The companies would now be spending thousands more on software licenses. I don't see how that would help them pay more employees.

21.12.2009 19:13

Yeah, I don't see the benefit in snitching unless you're about to quit and hate your job lol. I also don't trust these numbers. If people are pirating the software, what makes you think they'll go buy it if they get caught? I'd just use a free or much cheaper alternative.

I don't see any business mass buying: Windows, Photoshop, Office, or other products if they resorted to piracy in the first place. Chances are they don't have much money to spend on these things so they won't end up spending money on them anyway if they get caught. 13,000 jobs gained is a pretty bold statement to back up this argument. Then like snardos said, even if jobs are gained, if they were required to pay for this software then the money has to come from somewhere, right?

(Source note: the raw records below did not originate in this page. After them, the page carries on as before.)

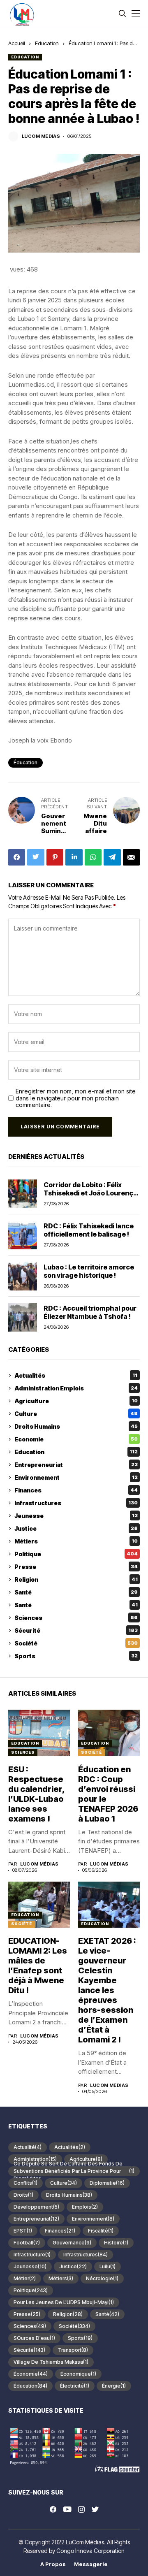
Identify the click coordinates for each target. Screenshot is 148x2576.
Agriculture (76, 1400)
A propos (53, 2564)
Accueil (16, 43)
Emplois (85, 2207)
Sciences (76, 1617)
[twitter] (95, 2510)
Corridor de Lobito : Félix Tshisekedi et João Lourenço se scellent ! (90, 1192)
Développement (36, 2207)
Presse (76, 1566)
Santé (76, 1592)
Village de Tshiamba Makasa (51, 2362)
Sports (76, 1655)
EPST (23, 2231)
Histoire (116, 2242)
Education (47, 43)
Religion (76, 1579)
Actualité (28, 2147)
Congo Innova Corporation (90, 2550)
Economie (76, 1439)
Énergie (114, 2386)
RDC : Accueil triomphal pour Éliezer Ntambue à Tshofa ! (90, 1312)
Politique (76, 1553)
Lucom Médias (41, 136)
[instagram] (81, 2509)
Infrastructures (76, 1502)
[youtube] (67, 2510)
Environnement (76, 1477)
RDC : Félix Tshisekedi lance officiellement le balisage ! (89, 1230)
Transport (73, 2350)
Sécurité (76, 1630)
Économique (78, 2374)
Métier (25, 2278)
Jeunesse (76, 1515)
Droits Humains (76, 1426)
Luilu (107, 2266)
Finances (76, 1490)
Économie (31, 2374)
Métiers (76, 1541)
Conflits (25, 2183)
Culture (76, 1413)
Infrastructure (32, 2254)
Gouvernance (72, 2242)
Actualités (75, 1375)
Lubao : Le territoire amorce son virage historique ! (89, 1271)
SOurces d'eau (34, 2338)
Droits (23, 2195)
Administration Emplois (76, 1388)
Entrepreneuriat (76, 1464)
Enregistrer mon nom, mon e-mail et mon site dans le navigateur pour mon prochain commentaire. (76, 1098)
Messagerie (91, 2564)
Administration (35, 2159)
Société (76, 1643)
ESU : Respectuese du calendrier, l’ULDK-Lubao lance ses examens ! (36, 1794)
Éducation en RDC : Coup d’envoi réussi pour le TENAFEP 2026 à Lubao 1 (108, 1794)
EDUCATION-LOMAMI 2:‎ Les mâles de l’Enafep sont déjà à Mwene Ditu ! (37, 1965)
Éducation (25, 762)
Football (27, 2242)
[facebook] (53, 2509)
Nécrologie (102, 2278)
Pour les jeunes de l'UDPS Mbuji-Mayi (64, 2302)
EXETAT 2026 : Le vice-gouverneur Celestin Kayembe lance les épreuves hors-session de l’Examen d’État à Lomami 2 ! (107, 1990)
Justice (76, 1528)
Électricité (74, 2386)
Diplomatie (107, 2183)
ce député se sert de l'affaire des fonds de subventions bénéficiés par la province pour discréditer (74, 2171)
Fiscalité (100, 2231)
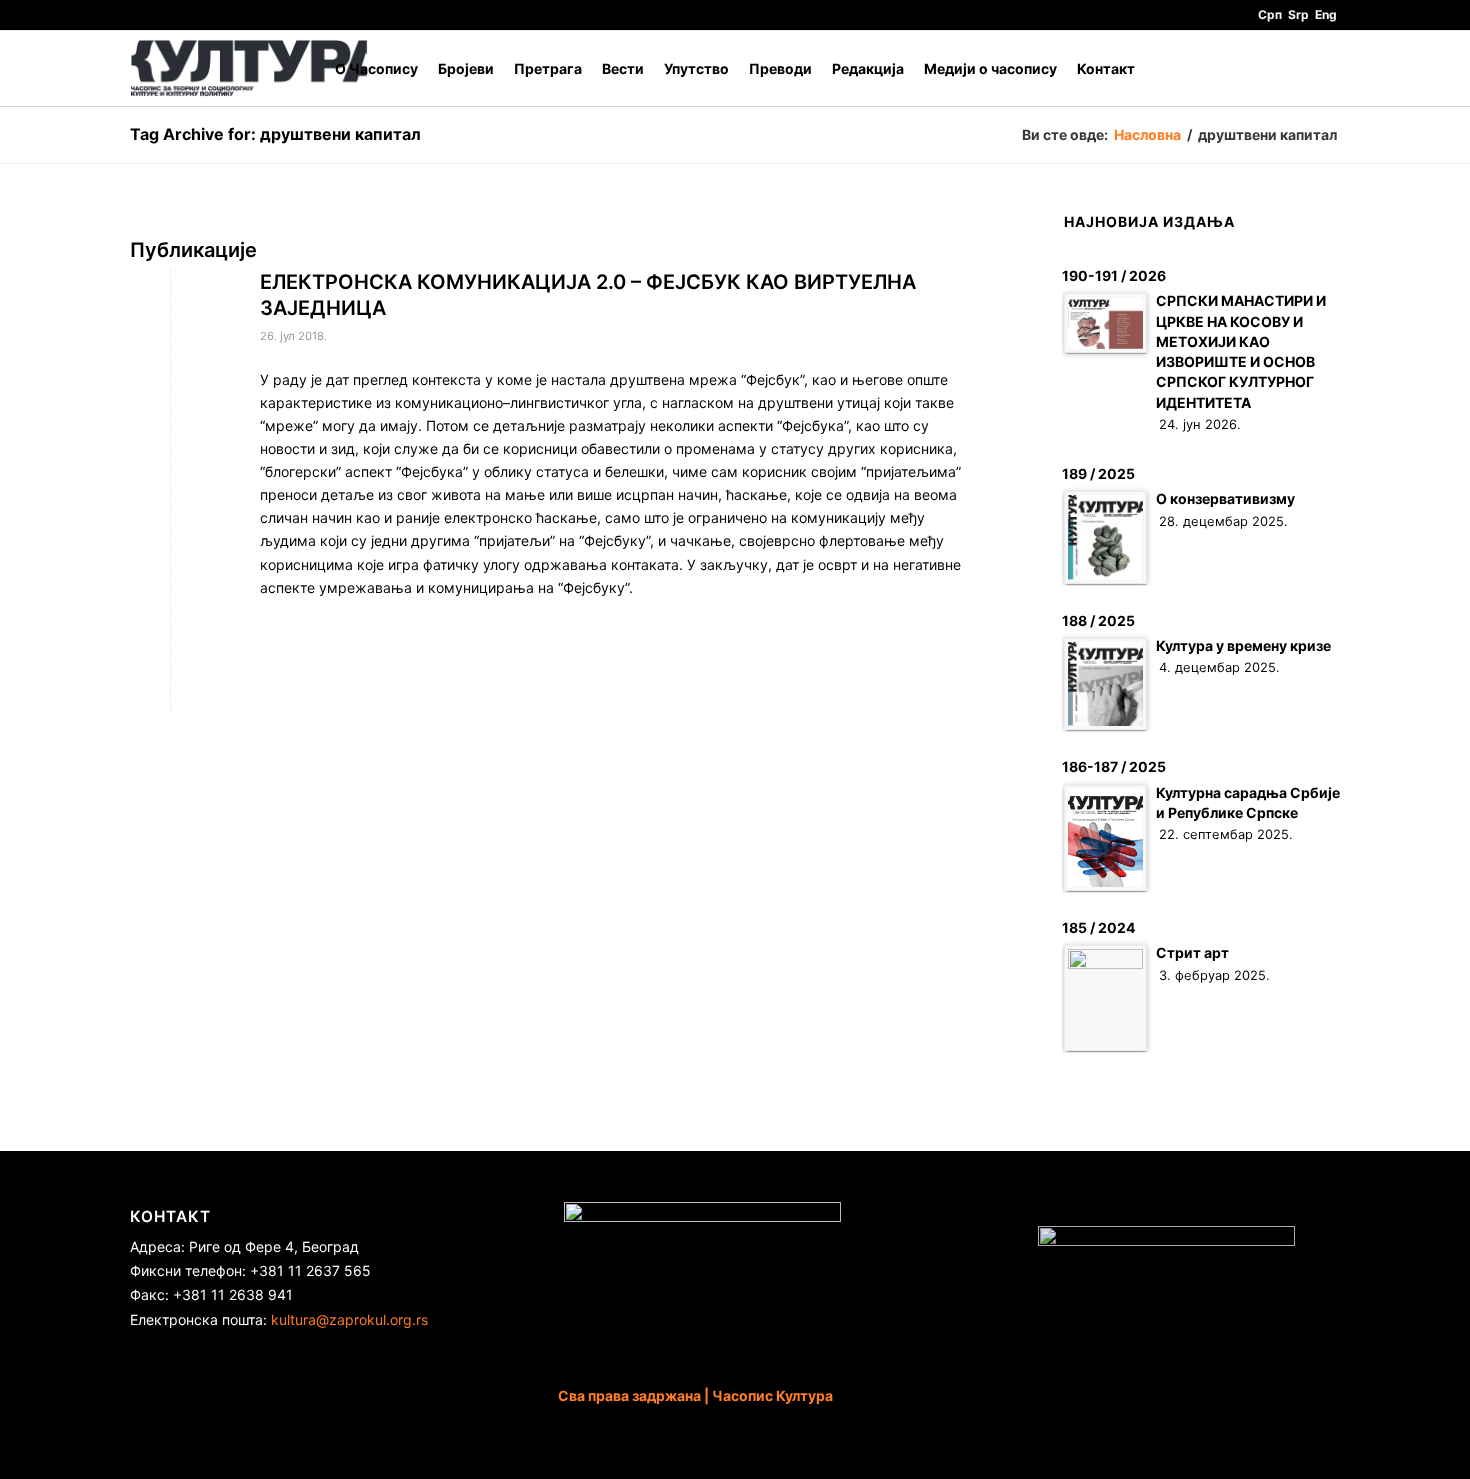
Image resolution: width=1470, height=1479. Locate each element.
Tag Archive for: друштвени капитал (275, 134)
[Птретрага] (1320, 68)
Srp (1298, 14)
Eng (1326, 14)
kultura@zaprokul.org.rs (349, 1319)
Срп (1270, 14)
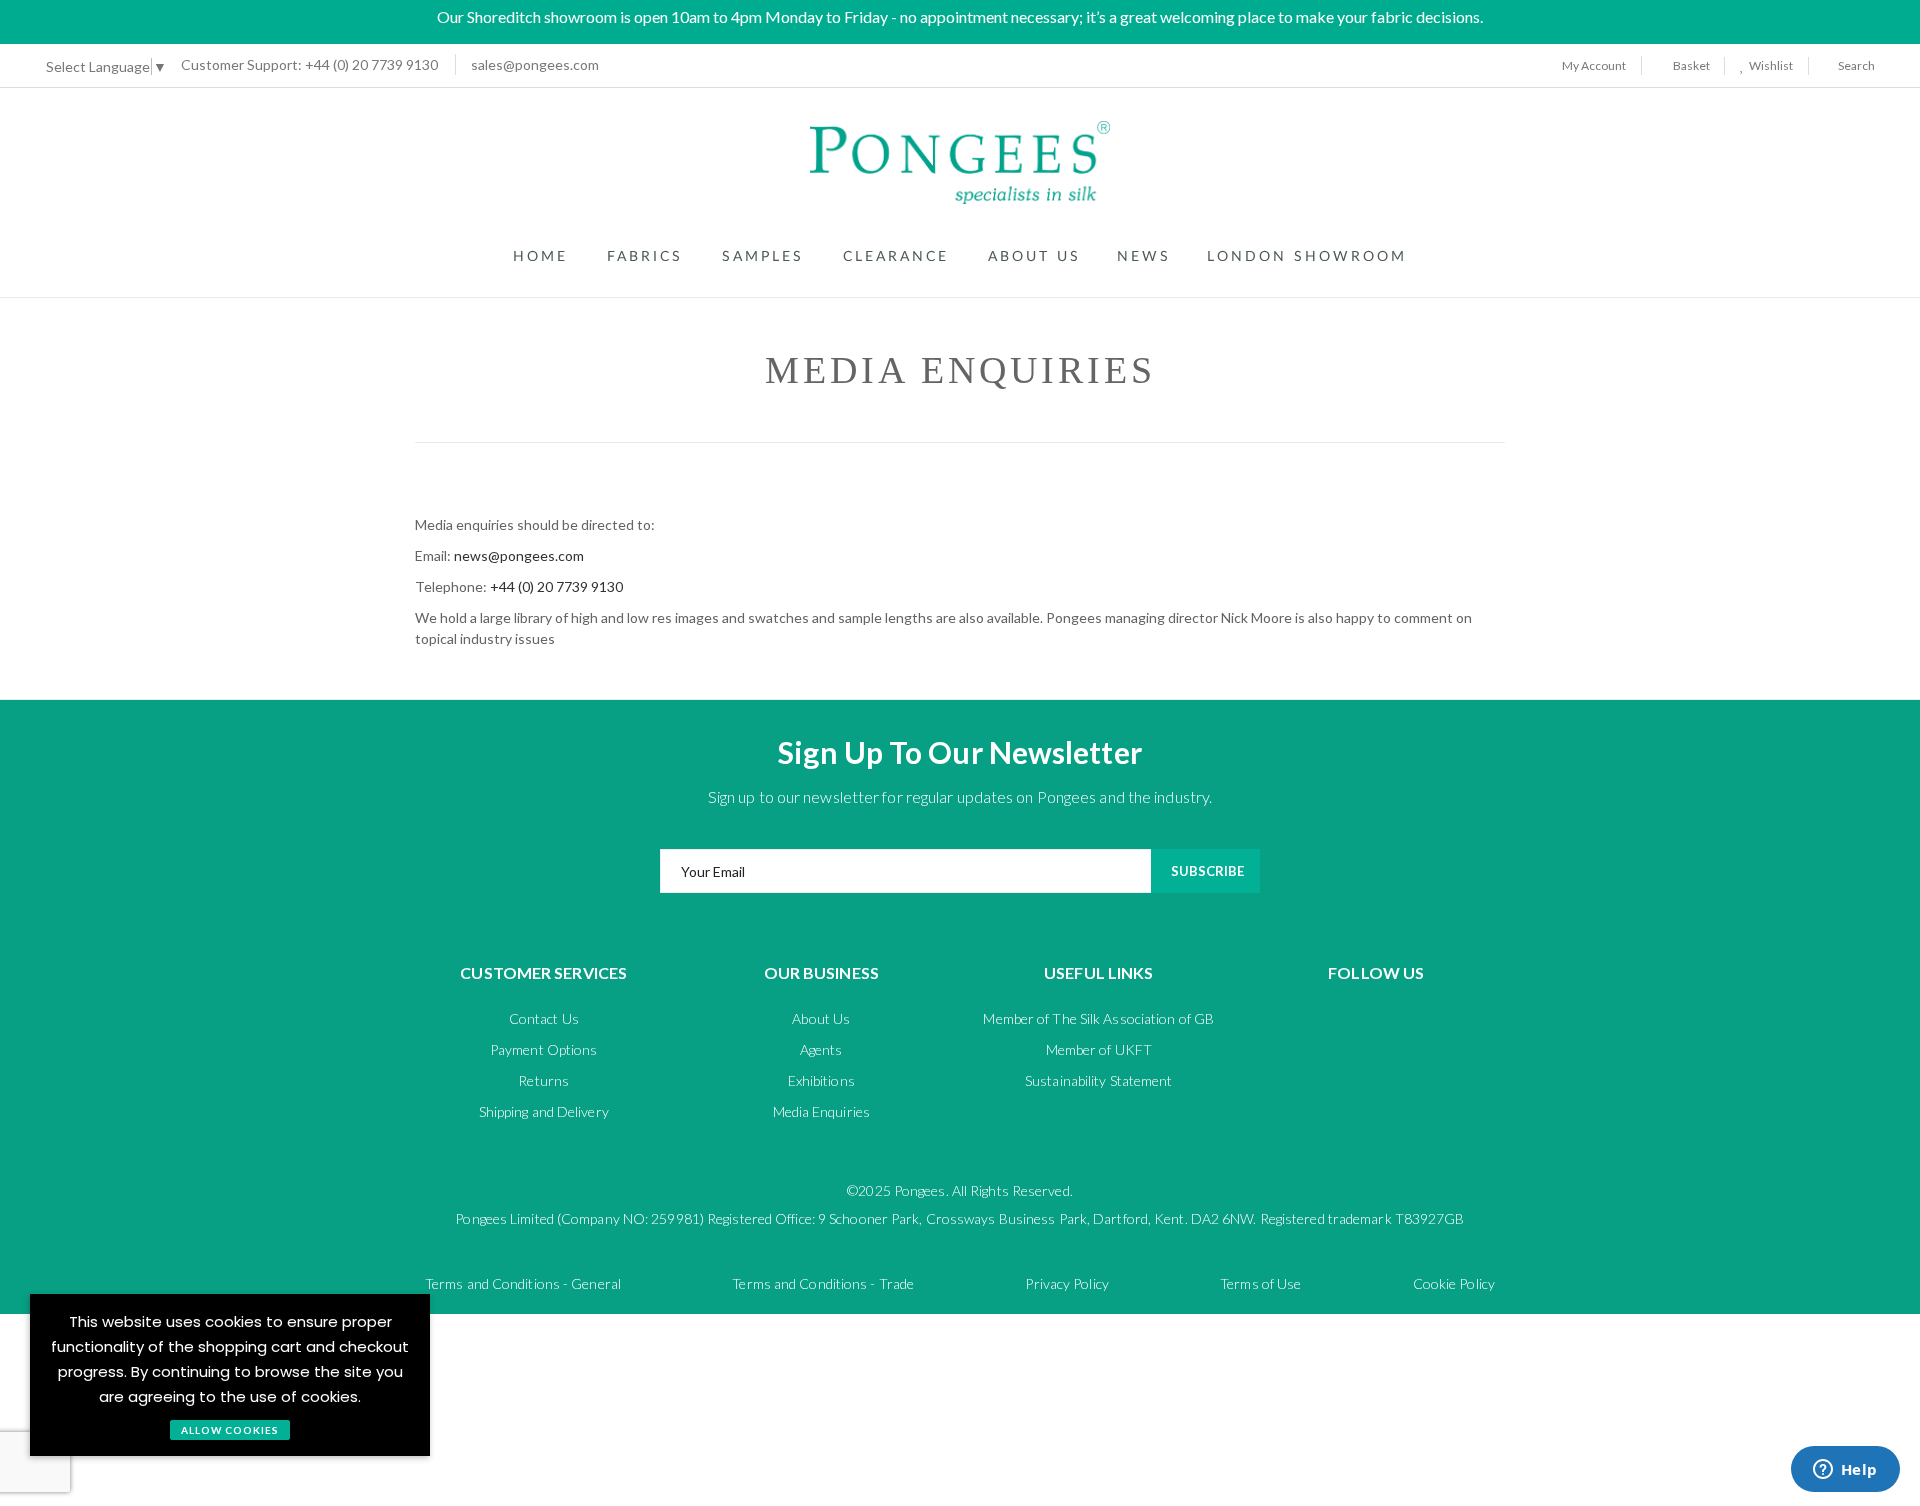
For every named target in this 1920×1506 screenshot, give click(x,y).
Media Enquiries (822, 1111)
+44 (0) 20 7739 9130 (309, 64)
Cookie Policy (1454, 1283)
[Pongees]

No, they shouldn't be pirating, but encouraging snitching is HARDLY the way to do it.

32.12.2009 3:36

They act like they want to prevent corportate misconduct, but their only concern is that these companies buy licences. The BSA would be happy if every company on earth was trafficing sex slaves...so long as they pay for their software.

The 13,000 new jobs estimate is a bit silly...we all know that if these companies suddenly had the money to hire 13,000 people...the executives would steal half of it, and put the rest into the company caufers. No one would get hired, and they might even downsize the company in the next quarter in order to artificialy extend the profit margin groth.